- **Task prompt**
I need the lines from the one containing "Task: Click the car photo thumbnail" through the last line of the entries retyped exactly, with no pictures among them.

- **Supplied records**
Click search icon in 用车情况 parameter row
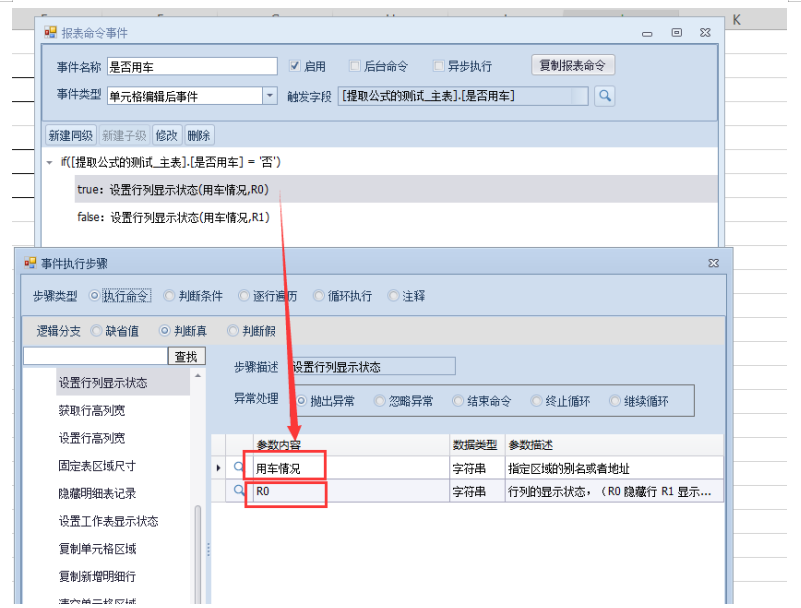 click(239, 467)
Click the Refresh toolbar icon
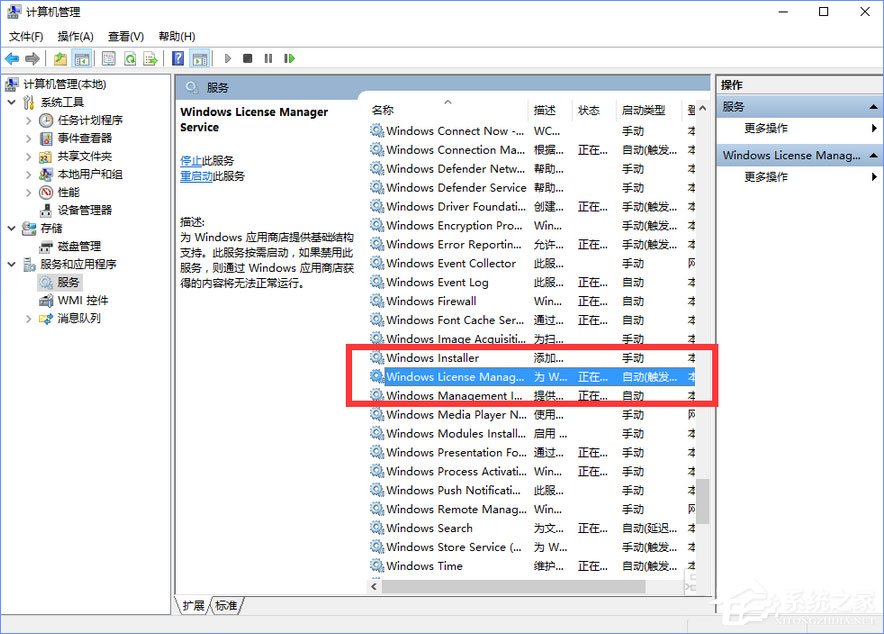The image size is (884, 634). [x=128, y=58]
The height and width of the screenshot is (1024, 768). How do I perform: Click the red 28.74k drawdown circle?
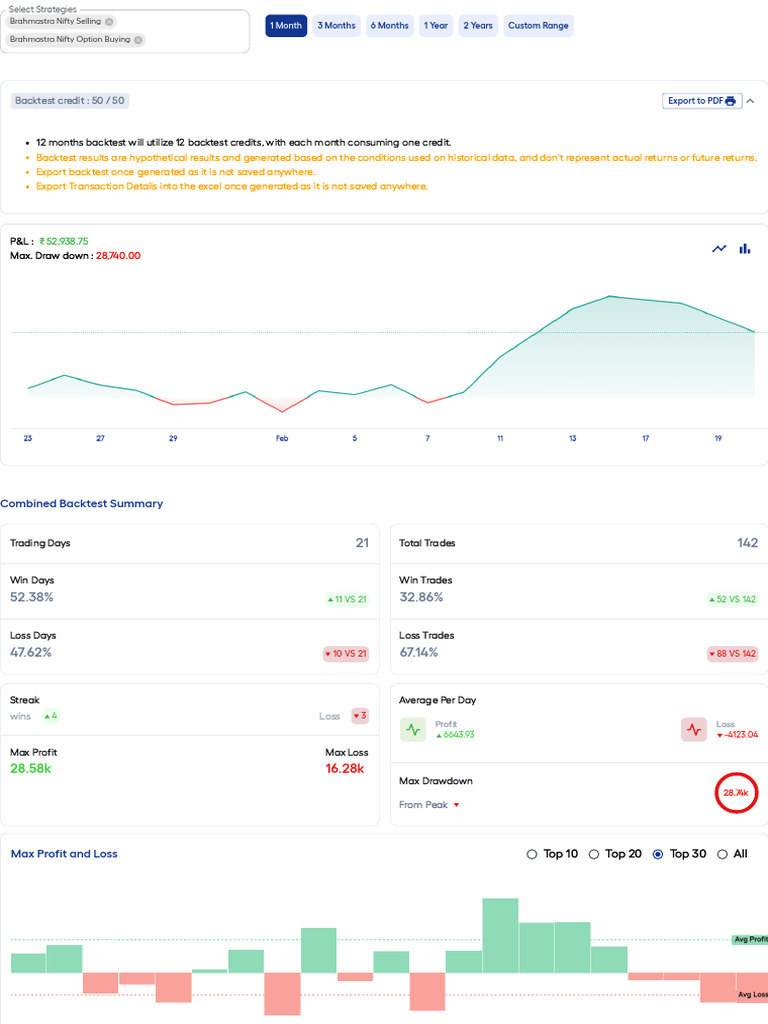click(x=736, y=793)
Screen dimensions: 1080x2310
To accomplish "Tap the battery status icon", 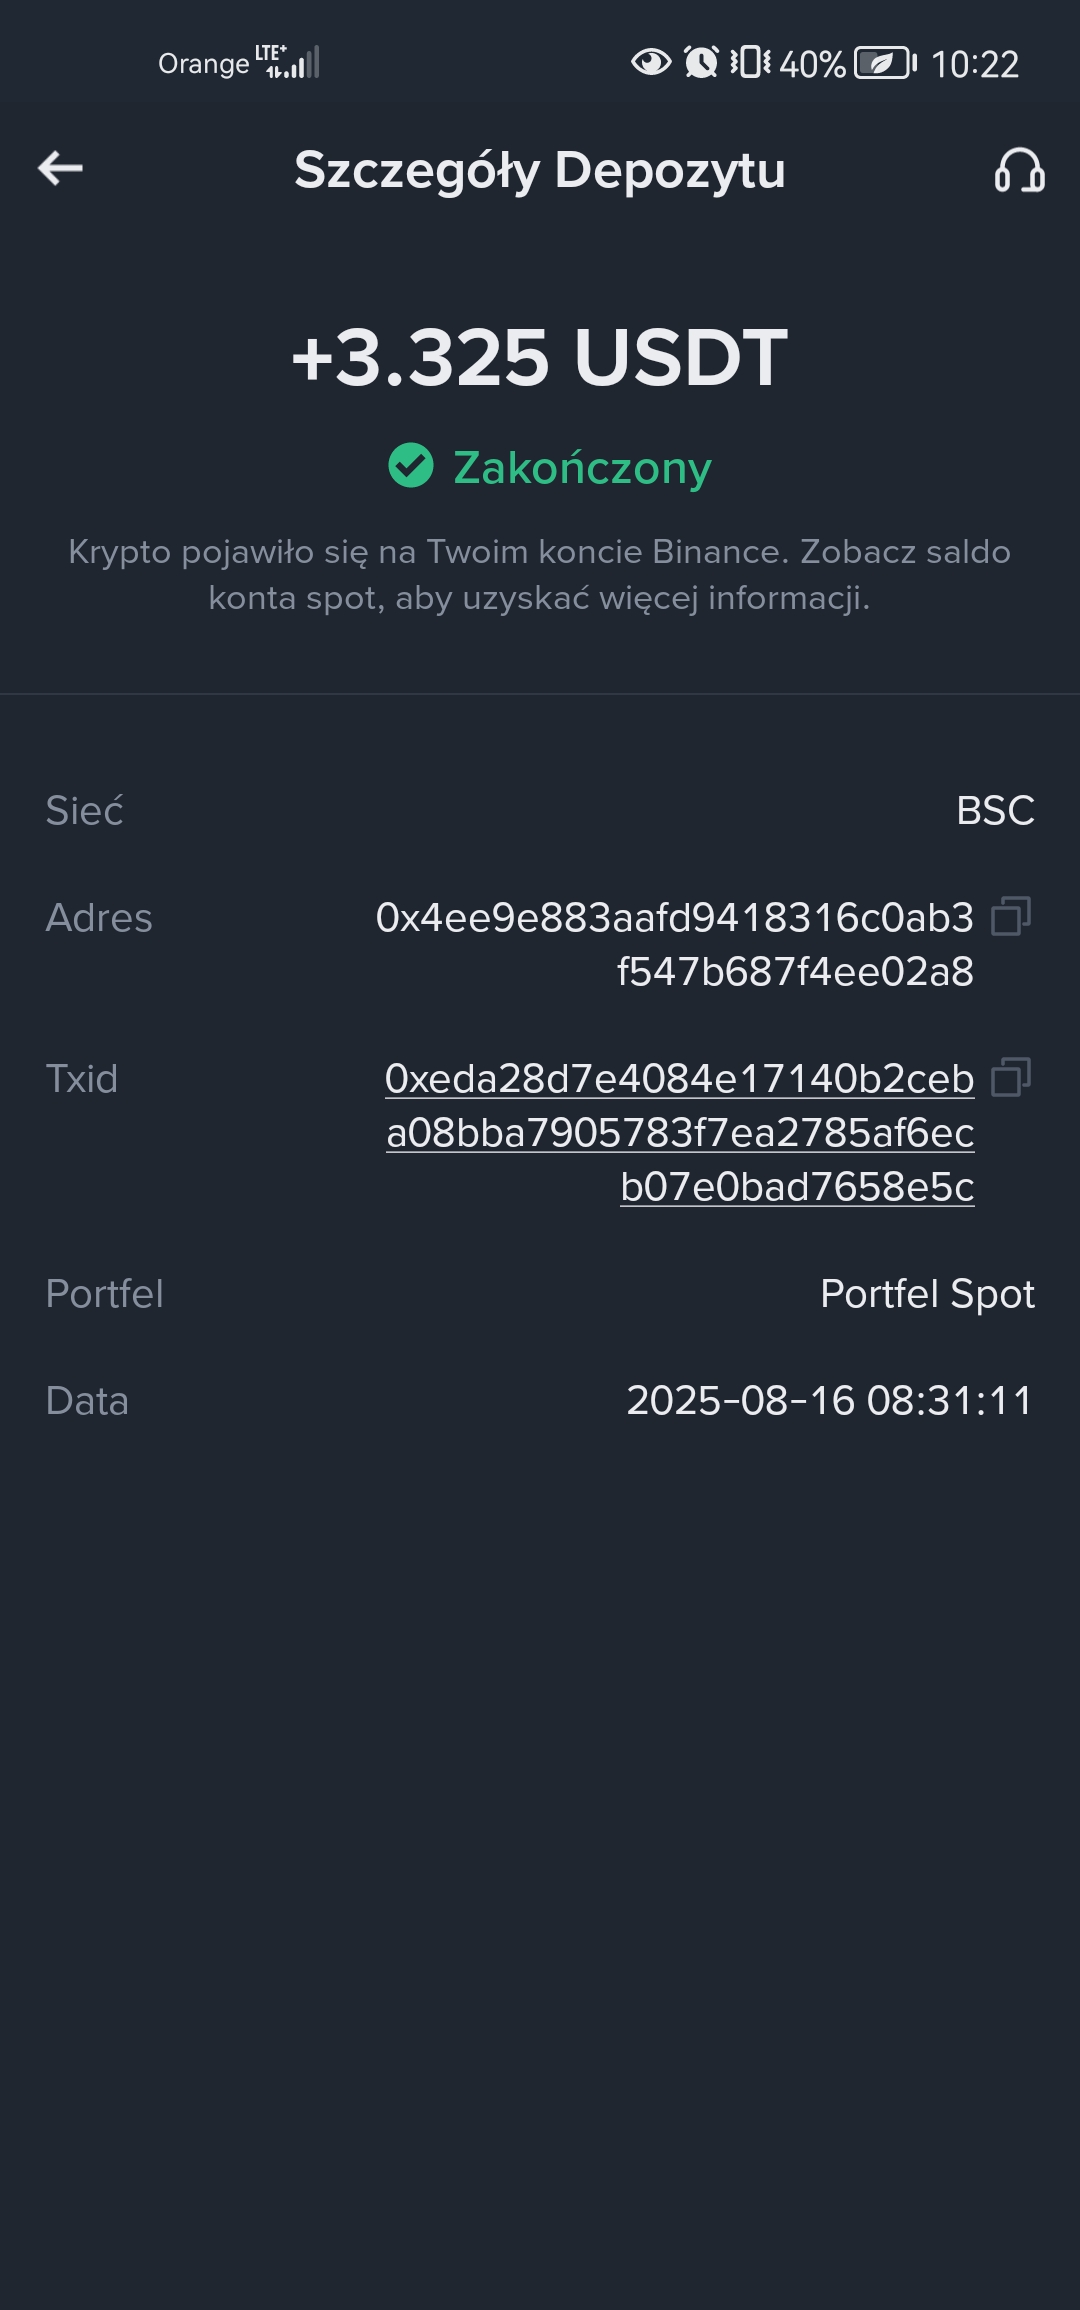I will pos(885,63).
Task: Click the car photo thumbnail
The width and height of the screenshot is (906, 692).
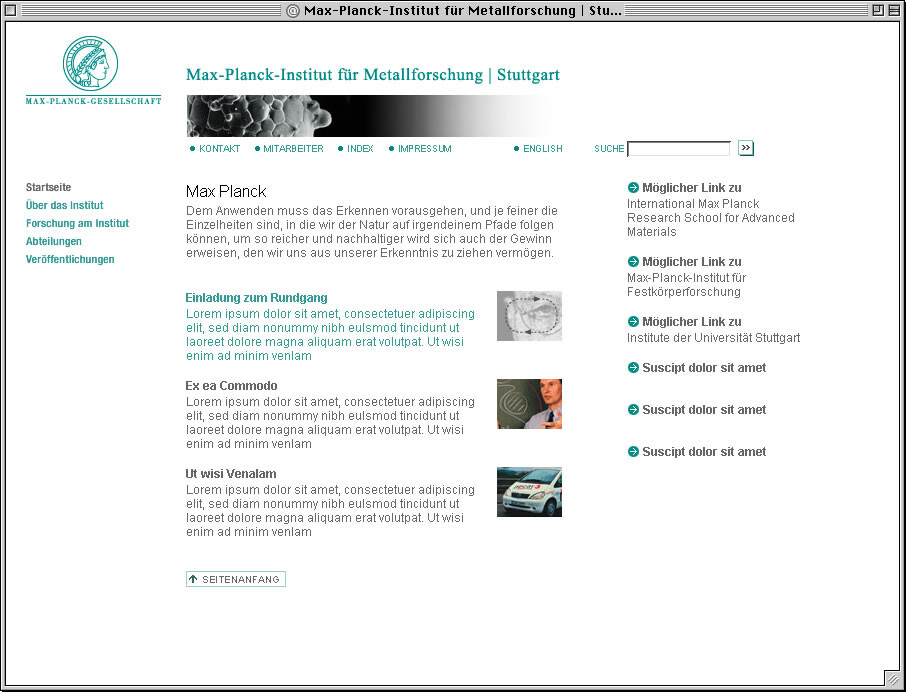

- **Written reply**
Task: Click the car photo thumbnail
The width and height of the screenshot is (906, 692).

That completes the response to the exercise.